The City of Las Vegas Has Grown Up

In 1957, Union Pacific briefly tested the General Motors Aerotrain between Los Angeles and Las Vegas, calling it the City of Las Vegas. According to this brochure, the train operated from December (Wikipedia says on the 18th), 1956 to September 14, 1957, which differs from the dates I used in my post about the Aerotrain. I am sure the brochure is correct.

Click image to download a 2.2-MB PDF of this brochure.

Along with most other railroads, UP was disappointed in the GM train, but wanted to keep a City of Las Vegas going. So, on September 15, it replaced the Aerotrain with conventional streamlined equipment. Dated January, 1958, this brochure describes that train.


Nutrition Improper nutrition isn’t a leading cause of more helpful tabs cheap viagra a flaccid organ that amounts to impotency when it recurs often. Some people may not respond to buy female viagra insulin.
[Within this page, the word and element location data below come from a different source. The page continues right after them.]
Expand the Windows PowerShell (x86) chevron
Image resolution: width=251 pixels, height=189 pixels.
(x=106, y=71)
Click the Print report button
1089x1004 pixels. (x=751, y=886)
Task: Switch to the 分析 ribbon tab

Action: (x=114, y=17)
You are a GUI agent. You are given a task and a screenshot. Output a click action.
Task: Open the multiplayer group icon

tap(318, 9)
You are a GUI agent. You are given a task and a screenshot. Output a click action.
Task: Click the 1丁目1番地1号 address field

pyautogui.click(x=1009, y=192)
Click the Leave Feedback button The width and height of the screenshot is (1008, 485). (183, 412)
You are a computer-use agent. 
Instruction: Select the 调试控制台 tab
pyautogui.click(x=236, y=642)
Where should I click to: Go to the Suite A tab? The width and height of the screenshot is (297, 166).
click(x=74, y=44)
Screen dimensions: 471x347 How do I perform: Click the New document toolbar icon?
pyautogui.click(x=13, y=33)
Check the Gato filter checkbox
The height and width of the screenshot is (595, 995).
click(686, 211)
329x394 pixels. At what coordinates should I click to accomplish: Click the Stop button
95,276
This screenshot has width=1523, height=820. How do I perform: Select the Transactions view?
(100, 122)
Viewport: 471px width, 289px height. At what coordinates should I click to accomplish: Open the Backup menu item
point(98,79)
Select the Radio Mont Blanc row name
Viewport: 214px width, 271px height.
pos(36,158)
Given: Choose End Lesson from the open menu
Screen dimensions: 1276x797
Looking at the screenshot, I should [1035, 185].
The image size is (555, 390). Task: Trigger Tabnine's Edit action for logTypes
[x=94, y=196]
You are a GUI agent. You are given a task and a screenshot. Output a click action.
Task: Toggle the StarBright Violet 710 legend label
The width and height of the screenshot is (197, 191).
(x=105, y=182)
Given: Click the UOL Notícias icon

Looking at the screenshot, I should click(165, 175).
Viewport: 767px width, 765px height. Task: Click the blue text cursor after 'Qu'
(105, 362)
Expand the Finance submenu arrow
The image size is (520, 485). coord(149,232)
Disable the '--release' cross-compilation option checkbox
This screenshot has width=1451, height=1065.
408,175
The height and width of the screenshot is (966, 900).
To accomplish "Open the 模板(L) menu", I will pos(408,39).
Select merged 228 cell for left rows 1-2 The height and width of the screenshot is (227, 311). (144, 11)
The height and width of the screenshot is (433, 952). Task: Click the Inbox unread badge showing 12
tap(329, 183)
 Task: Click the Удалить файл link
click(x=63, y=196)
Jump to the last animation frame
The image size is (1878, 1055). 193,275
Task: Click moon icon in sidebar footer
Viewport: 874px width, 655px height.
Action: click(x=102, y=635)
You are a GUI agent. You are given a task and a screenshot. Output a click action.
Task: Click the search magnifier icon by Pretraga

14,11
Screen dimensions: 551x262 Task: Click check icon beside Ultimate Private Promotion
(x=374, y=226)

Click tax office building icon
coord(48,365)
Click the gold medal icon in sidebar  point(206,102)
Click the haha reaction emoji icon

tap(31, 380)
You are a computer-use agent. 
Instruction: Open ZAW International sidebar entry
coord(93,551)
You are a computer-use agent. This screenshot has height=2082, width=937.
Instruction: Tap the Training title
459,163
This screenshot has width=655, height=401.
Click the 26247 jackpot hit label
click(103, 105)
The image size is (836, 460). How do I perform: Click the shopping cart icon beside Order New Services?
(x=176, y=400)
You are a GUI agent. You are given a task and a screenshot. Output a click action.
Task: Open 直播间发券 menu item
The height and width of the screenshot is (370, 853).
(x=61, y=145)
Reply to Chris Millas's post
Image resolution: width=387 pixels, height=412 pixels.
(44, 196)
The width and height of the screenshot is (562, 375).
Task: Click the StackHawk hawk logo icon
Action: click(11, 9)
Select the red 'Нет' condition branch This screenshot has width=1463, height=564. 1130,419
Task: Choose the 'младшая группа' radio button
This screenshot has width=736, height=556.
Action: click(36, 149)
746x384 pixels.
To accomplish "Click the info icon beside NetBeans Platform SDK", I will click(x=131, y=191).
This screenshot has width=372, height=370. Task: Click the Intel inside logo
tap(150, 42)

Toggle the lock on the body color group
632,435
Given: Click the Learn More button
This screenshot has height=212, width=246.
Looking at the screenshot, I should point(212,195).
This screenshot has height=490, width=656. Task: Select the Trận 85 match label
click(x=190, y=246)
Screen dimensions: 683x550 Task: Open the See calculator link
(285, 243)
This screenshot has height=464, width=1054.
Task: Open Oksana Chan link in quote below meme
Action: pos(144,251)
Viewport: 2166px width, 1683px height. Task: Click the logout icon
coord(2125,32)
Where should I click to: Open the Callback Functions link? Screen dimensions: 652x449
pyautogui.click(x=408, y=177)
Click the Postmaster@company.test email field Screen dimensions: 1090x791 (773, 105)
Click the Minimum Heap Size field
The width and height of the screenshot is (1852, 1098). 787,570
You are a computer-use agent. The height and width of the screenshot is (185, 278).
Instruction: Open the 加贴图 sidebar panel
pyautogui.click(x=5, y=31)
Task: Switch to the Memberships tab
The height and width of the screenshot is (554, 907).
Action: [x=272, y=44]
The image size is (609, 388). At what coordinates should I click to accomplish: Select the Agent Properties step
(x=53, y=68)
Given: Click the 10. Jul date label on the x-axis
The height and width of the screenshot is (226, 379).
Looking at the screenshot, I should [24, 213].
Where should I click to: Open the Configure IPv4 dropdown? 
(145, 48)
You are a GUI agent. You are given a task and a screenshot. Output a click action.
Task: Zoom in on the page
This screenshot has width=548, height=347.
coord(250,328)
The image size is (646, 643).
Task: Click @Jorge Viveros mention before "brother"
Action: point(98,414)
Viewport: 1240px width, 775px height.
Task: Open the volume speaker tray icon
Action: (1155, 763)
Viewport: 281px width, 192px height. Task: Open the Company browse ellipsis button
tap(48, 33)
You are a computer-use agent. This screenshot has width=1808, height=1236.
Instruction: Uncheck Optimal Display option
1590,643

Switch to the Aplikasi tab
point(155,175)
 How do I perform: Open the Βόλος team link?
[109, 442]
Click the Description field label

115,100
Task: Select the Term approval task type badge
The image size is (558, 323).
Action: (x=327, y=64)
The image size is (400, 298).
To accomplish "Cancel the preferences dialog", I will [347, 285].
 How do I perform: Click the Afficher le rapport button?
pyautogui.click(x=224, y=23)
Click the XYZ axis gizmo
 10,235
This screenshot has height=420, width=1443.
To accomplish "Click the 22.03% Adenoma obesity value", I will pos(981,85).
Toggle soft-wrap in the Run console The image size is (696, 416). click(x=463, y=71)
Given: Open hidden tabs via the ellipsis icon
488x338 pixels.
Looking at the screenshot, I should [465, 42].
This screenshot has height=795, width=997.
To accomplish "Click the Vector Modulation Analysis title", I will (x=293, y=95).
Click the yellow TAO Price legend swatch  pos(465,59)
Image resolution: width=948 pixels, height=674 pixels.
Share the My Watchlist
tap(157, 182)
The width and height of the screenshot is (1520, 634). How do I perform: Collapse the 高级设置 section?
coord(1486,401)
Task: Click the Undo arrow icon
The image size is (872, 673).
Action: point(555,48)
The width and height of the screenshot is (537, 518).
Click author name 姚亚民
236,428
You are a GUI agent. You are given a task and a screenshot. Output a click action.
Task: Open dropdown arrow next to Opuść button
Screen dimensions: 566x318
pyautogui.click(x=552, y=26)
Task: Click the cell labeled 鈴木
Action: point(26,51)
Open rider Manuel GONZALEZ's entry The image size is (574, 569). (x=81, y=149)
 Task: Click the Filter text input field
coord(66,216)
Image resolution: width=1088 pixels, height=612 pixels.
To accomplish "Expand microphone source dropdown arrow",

This will ease stiffness and pain in the chest generic sildenafil uk area or heart related illnesses. cheapest levitra find now You possibly can state that will search engine marketing sydneyis a recently available, critical as well as crucial have to have for many who would like to produce their particular business grow as well as reach the complete planet.
One unconventional thing about the train was that UP offered all of the passengers full buffet-style meals as a part of their ticket price. I’m pretty sure this was the only buffet-style service ever offered on a pre-Amtrak train. I don’t think Amtrak ever offered one either, but some tourist railroads or other trains may have done so.

The all-coach train left Los Angeles at 8:00 am, providing a continental breakfast and cold luncheon featuring fried chicken before arriving in Las Vegas at 2:45 pm. After turning the train, it left Las Vegas at 3:45 pm, serving a hot dinner and arriving in Los Angeles at 10:30 pm. Like the City of Los Angeles, the train made four stops en route: East Los Angeles, Pomona, Riverside, and San Bernardino, but the Vegas train only stopped to pick up passengers to Vegas and drop them off on the return.

In addition to five 48-seat coaches and the buffet car, the train featured a lounge car that closely resembles the Pub car on the 1954 City of Denver. Wikipedia says that UP made the car out of a 1937 coach. While UP had offered highly imaginative lounge cars on its early streamlined trains–the Copper King, the Hollywood, Little Nugget, and the Frontier Shack–by 1958 that imagination had evidently faded.


Comments

The City of Las Vegas Has Grown Up — 1 Comment

  1. The picture above depicting the buffet cannot possibly be from inside the Chuck Wagon car – the interior width of a standard streamlined passenger car would not permit such generous counter space, or as much room for the wait staff.

    And I never understood the scheduling, at least on the return trip. Hotel checkout time is (was?) typically 11 AM or noon, so one would think a 1 PM departure for L.A. would make more sense. OK, I get it that the schedule allowed one set of equipment to protect the schedule, but UP was a pro-passenger railroad that I presume had a good sized equipment pool, or at the very least could lease equipment from, let’s say, SP.